# Stored rows:
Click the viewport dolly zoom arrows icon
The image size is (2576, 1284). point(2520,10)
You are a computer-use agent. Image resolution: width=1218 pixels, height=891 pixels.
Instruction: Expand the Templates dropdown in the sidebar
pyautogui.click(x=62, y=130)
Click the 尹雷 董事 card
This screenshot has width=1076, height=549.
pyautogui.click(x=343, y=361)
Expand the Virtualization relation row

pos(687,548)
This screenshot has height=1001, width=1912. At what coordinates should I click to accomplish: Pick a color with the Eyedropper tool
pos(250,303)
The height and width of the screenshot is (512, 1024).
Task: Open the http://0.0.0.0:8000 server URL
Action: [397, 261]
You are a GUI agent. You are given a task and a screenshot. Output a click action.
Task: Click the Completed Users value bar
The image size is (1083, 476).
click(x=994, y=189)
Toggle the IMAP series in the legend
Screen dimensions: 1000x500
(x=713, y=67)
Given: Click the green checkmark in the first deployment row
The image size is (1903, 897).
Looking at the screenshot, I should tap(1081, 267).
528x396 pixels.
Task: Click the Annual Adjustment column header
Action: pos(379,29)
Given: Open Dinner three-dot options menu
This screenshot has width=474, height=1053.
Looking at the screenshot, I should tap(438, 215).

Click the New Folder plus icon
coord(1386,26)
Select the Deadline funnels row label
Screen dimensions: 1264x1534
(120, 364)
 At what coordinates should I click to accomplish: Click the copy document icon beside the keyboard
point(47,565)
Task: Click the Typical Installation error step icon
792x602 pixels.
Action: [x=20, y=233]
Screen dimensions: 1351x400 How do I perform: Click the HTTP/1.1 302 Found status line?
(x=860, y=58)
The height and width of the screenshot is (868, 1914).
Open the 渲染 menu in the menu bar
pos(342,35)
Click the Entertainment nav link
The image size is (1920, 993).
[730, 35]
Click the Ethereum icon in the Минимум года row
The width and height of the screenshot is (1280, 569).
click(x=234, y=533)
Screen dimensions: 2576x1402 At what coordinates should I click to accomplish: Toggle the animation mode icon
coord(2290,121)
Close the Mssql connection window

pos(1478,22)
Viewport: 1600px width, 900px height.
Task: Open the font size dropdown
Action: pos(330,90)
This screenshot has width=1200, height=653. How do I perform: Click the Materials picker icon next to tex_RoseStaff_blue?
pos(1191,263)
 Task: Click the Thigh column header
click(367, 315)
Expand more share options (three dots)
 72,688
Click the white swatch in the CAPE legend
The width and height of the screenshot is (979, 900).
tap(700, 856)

# Written problem:
Convert every line of the material above into a Markdown table with the columns Line No. and Content. Number the rows in order and omit blank lines.

# Task result:
| Line No. | Content |
|---|---|
| 1 | Click the viewport dolly zoom arrows icon |
| 2 | The image size is (2576, 1284). point(2520,10) |
| 3 | You are a computer-use agent. Image resolution: width=1218 pixels, height=891 pixels. |
| 4 | Instruction: Expand the Templates dropdown in the sidebar |
| 5 | pyautogui.click(x=62, y=130) |
| 6 | Click the 尹雷 董事 card |
| 7 | This screenshot has width=1076, height=549. |
| 8 | pyautogui.click(x=343, y=361) |
| 9 | Expand the Virtualization relation row |
| 10 | pos(687,548) |
| 11 | This screenshot has height=1001, width=1912. At what coordinates should I click to accomplish: Pick a color with the Eyedropper tool |
| 12 | pos(250,303) |
| 13 | The height and width of the screenshot is (512, 1024). |
| 14 | Task: Open the http://0.0.0.0:8000 server URL |
| 15 | Action: [397, 261] |
| 16 | You are a GUI agent. You are given a task and a screenshot. Output a click action. |
| 17 | Task: Click the Completed Users value bar |
| 18 | The image size is (1083, 476). |
| 19 | click(x=994, y=189) |
| 20 | Toggle the IMAP series in the legend |
| 21 | Screen dimensions: 1000x500 |
| 22 | (x=713, y=67) |
| 23 | Given: Click the green checkmark in the first deployment row |
| 24 | The image size is (1903, 897). |
| 25 | Looking at the screenshot, I should tap(1081, 267). |
| 26 | 528x396 pixels. |
| 27 | Task: Click the Annual Adjustment column header |
| 28 | Action: pos(379,29) |
| 29 | Given: Open Dinner three-dot options menu |
| 30 | This screenshot has width=474, height=1053. |
| 31 | Looking at the screenshot, I should tap(438, 215). |
| 32 | Click the New Folder plus icon |
| 33 | coord(1386,26) |
| 34 | Select the Deadline funnels row label |
| 35 | Screen dimensions: 1264x1534 |
| 36 | (120, 364) |
| 37 |  At what coordinates should I click to accomplish: Click the copy document icon beside the keyboard |
| 38 | point(47,565) |
| 39 | Task: Click the Typical Installation error step icon |
| 40 | 792x602 pixels. |
| 41 | Action: [x=20, y=233] |
| 42 | Screen dimensions: 1351x400 How do I perform: Click the HTTP/1.1 302 Found status line? |
| 43 | (x=860, y=58) |
| 44 | The height and width of the screenshot is (868, 1914). |
| 45 | Open the 渲染 menu in the menu bar |
| 46 | pos(342,35) |
| 47 | Click the Entertainment nav link |
| 48 | The image size is (1920, 993). |
| 49 | [730, 35] |
| 50 | Click the Ethereum icon in the Минимум года row |
| 51 | The width and height of the screenshot is (1280, 569). |
| 52 | click(x=234, y=533) |
| 53 | Screen dimensions: 2576x1402 At what coordinates should I click to accomplish: Toggle the animation mode icon |
| 54 | coord(2290,121) |
| 55 | Close the Mssql connection window |
| 56 | pos(1478,22) |
| 57 | Viewport: 1600px width, 900px height. |
| 58 | Task: Open the font size dropdown |
| 59 | Action: pos(330,90) |
| 60 | This screenshot has width=1200, height=653. How do I perform: Click the Materials picker icon next to tex_RoseStaff_blue? |
| 61 | pos(1191,263) |
| 62 |  Task: Click the Thigh column header |
| 63 | click(367, 315) |
| 64 | Expand more share options (three dots) |
| 65 |  72,688 |
| 66 | Click the white swatch in the CAPE legend |
| 67 | The width and height of the screenshot is (979, 900). |
| 68 | tap(700, 856) |